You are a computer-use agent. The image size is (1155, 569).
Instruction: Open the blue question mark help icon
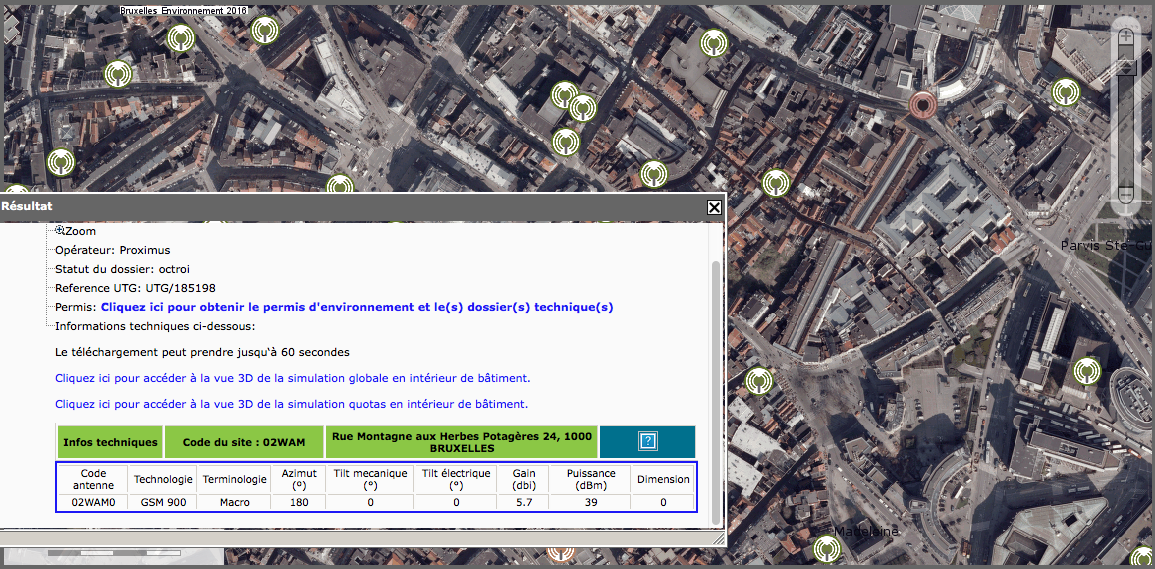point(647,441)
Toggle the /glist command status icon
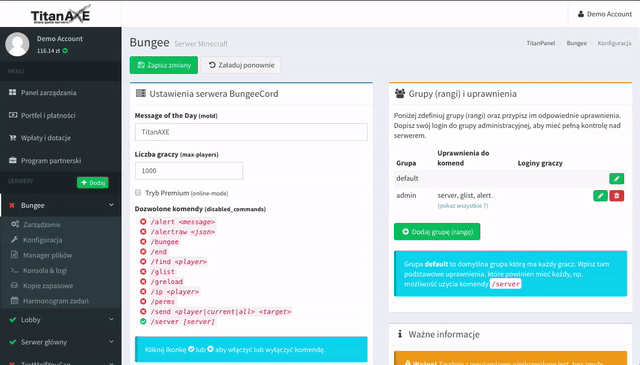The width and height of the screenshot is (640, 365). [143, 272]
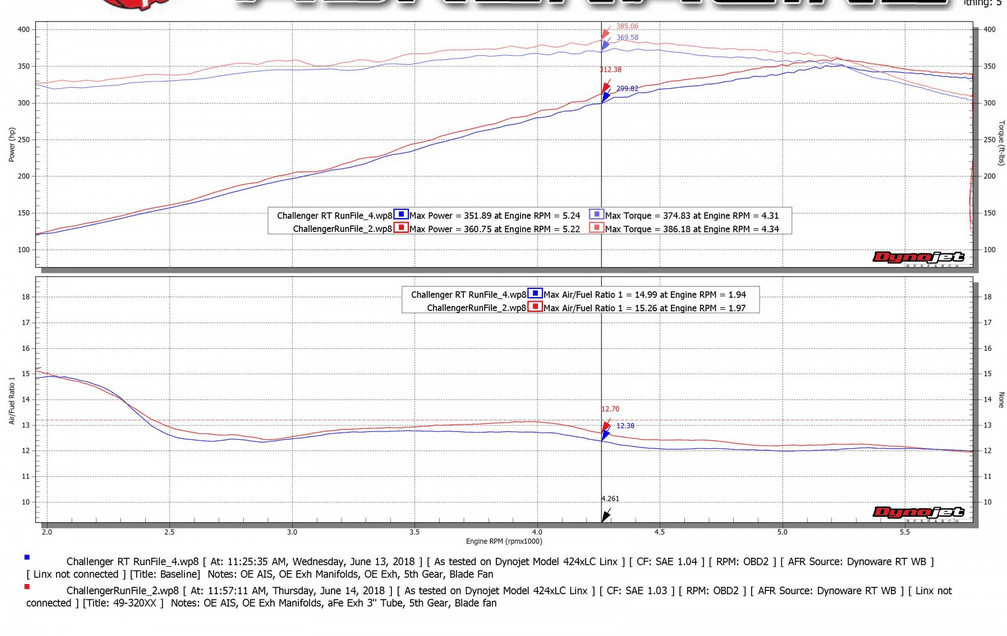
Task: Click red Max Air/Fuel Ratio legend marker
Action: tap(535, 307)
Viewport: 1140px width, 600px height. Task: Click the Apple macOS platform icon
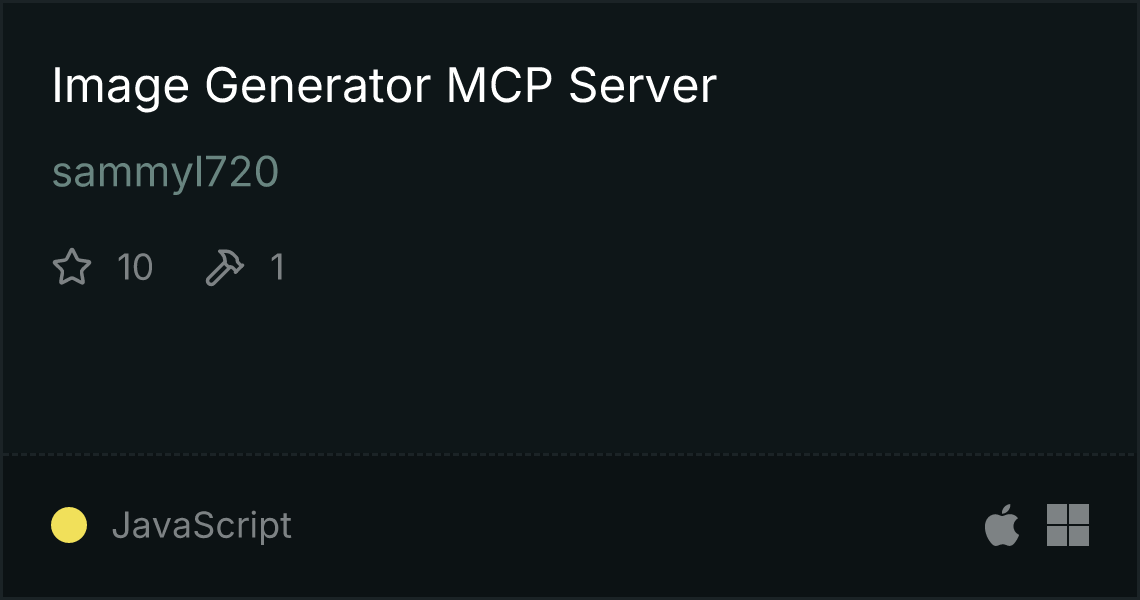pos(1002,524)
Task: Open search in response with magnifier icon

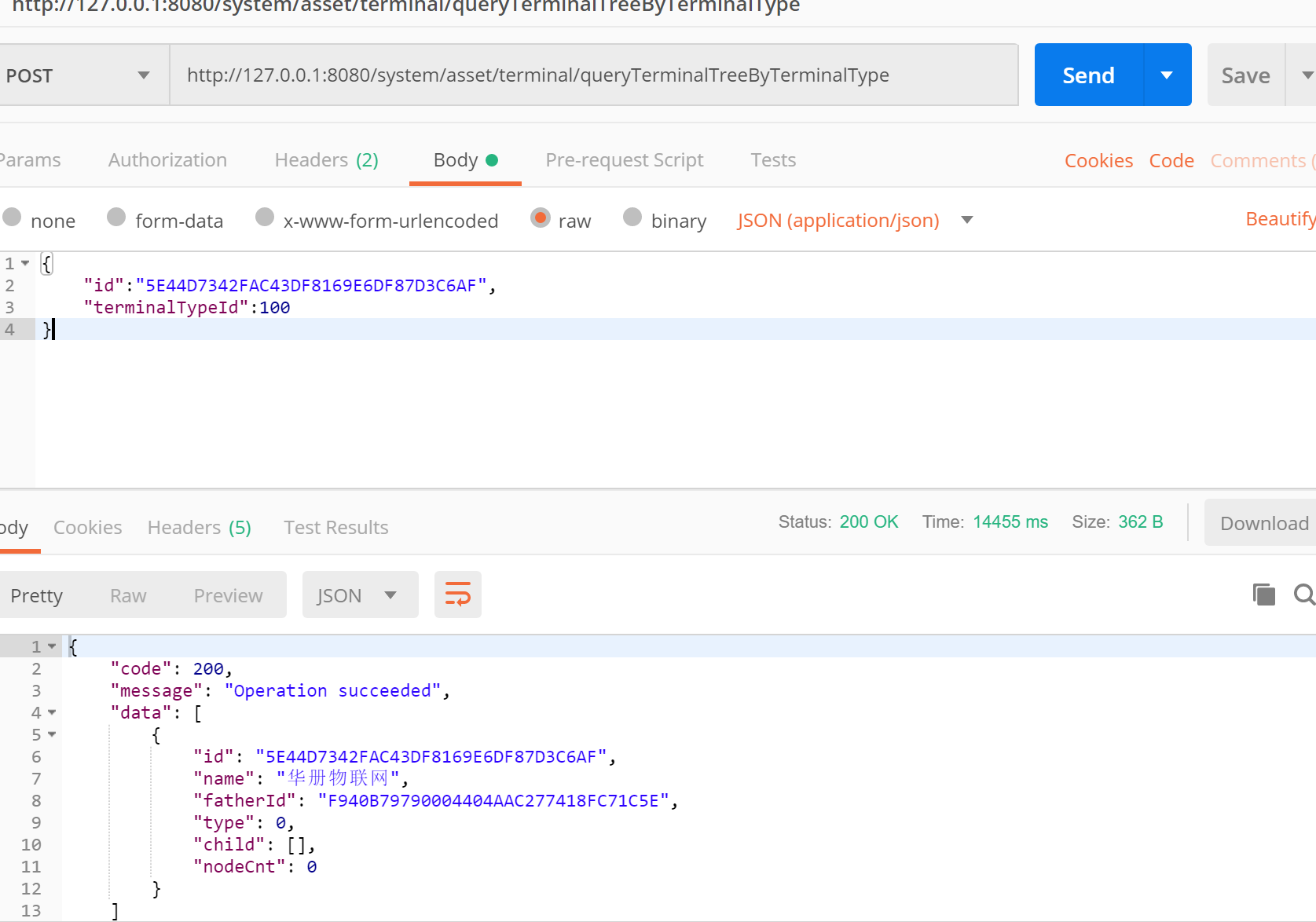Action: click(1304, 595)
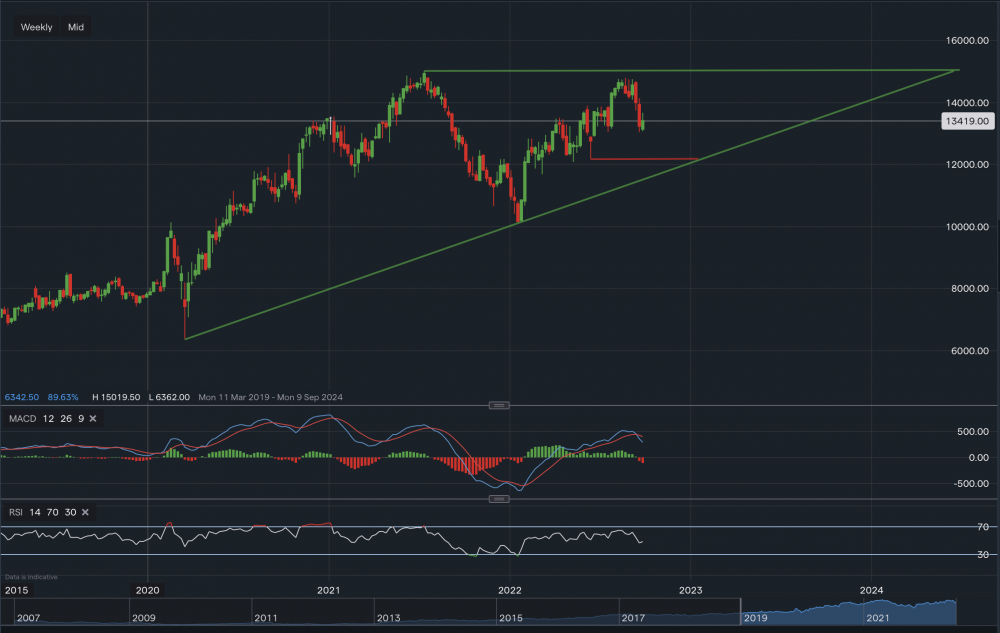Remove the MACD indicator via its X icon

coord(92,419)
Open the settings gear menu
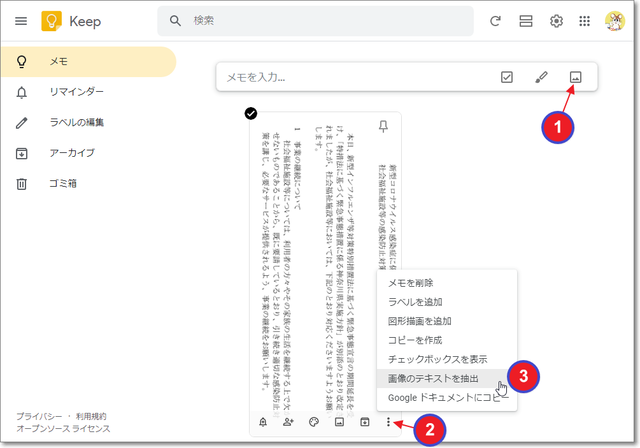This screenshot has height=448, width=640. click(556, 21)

******

## Brief
Write the records out again exactly as shown above, keeping no pictures.

## Worked solution
You are a computer-use agent. The image size is (1155, 569).
Instruction: Open the blue question mark help icon
point(647,441)
Toggle the /glist command status icon
The width and height of the screenshot is (640, 365). [143, 272]
Task: Click red Max Air/Fuel Ratio legend marker
Action: tap(535, 307)
Viewport: 1140px width, 600px height. Task: Click the Apple macOS platform icon
pos(1002,524)
Task: Open search in response with magnifier icon

Action: click(1304, 595)
Remove the MACD indicator via its X icon

coord(92,419)
Open the settings gear menu
This screenshot has height=448, width=640. click(556, 21)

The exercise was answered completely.